Arrange the lines of the material as a numbered list, starting at the line that contains "Select the Pizza Calculator icon" and ending after the line that contains "pyautogui.click(x=186, y=209)", with blank lines omitted. Leave the pictures out of your list.

— start of Records supplied —

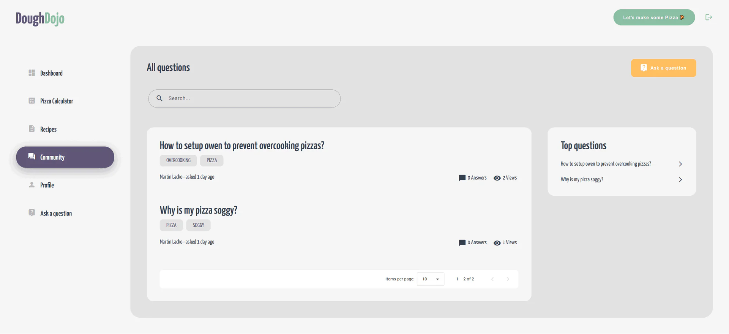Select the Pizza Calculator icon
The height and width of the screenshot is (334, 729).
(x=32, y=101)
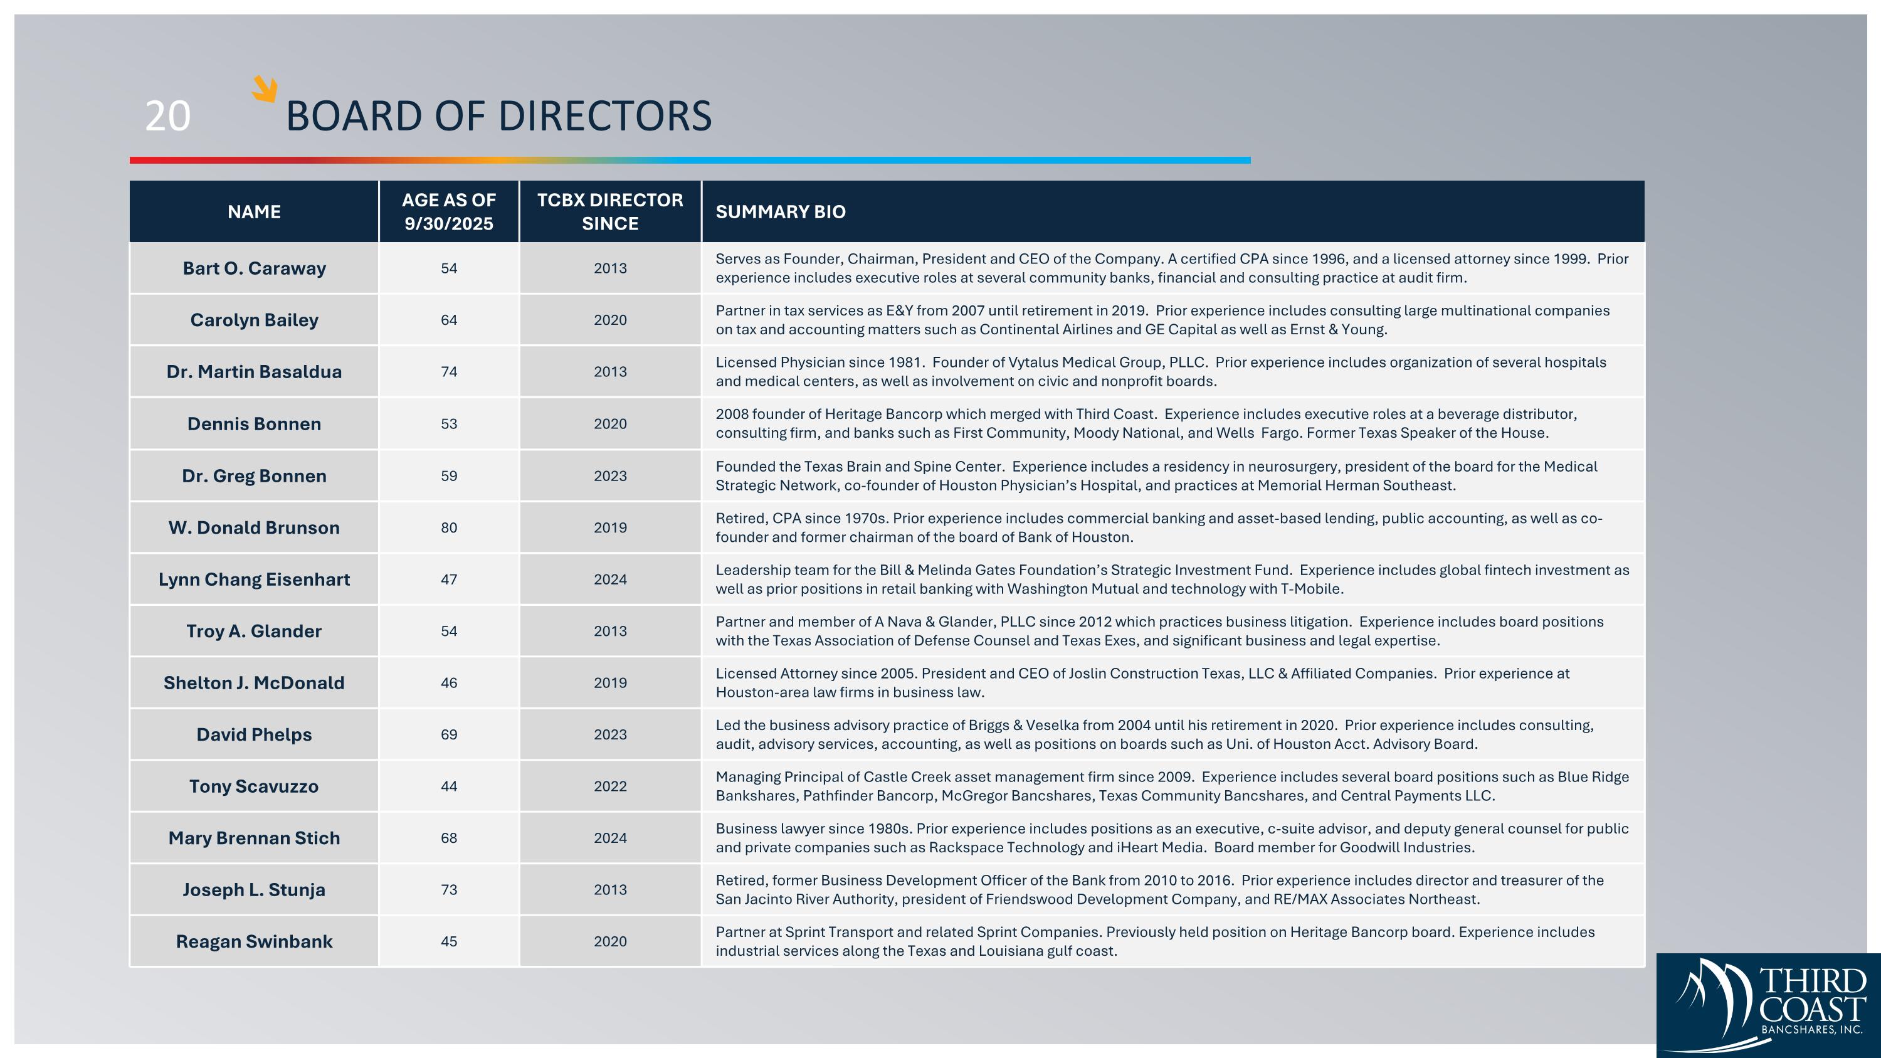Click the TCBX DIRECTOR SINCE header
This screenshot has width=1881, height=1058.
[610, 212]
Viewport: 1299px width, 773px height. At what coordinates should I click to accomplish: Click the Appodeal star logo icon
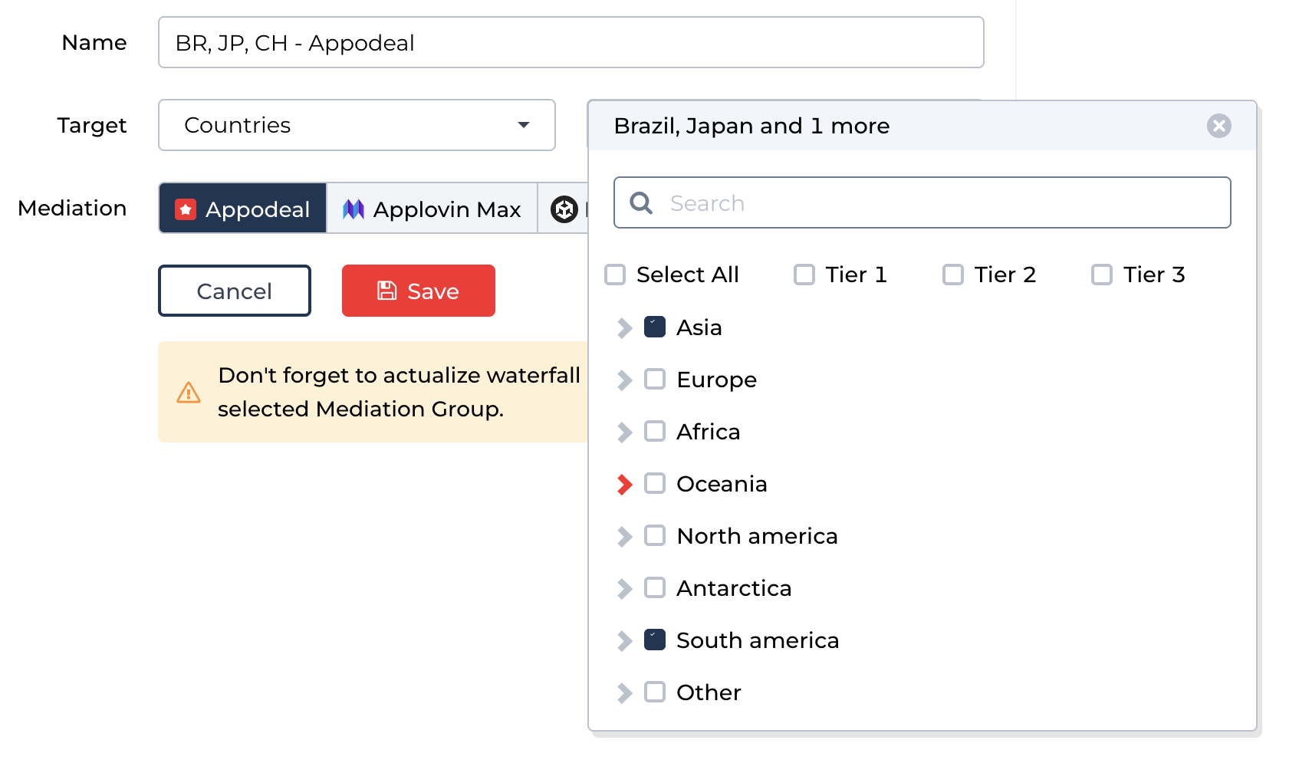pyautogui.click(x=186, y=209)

— end of Records supplied —
— start of Records supplied —

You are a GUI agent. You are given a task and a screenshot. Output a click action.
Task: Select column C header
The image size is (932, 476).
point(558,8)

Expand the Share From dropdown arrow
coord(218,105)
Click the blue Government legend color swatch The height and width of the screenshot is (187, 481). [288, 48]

— end of Records supplied —

Answer to the problem:
1. Select the Pizza Calculator icon
2. The height and width of the screenshot is (334, 729).
3. (x=32, y=101)
4. Click the TCBX DIRECTOR SINCE header
5. This screenshot has width=1881, height=1058.
6. [610, 212]
7. Viewport: 1299px width, 773px height. At what coordinates should I click to accomplish: Click the Appodeal star logo icon
8. pyautogui.click(x=186, y=209)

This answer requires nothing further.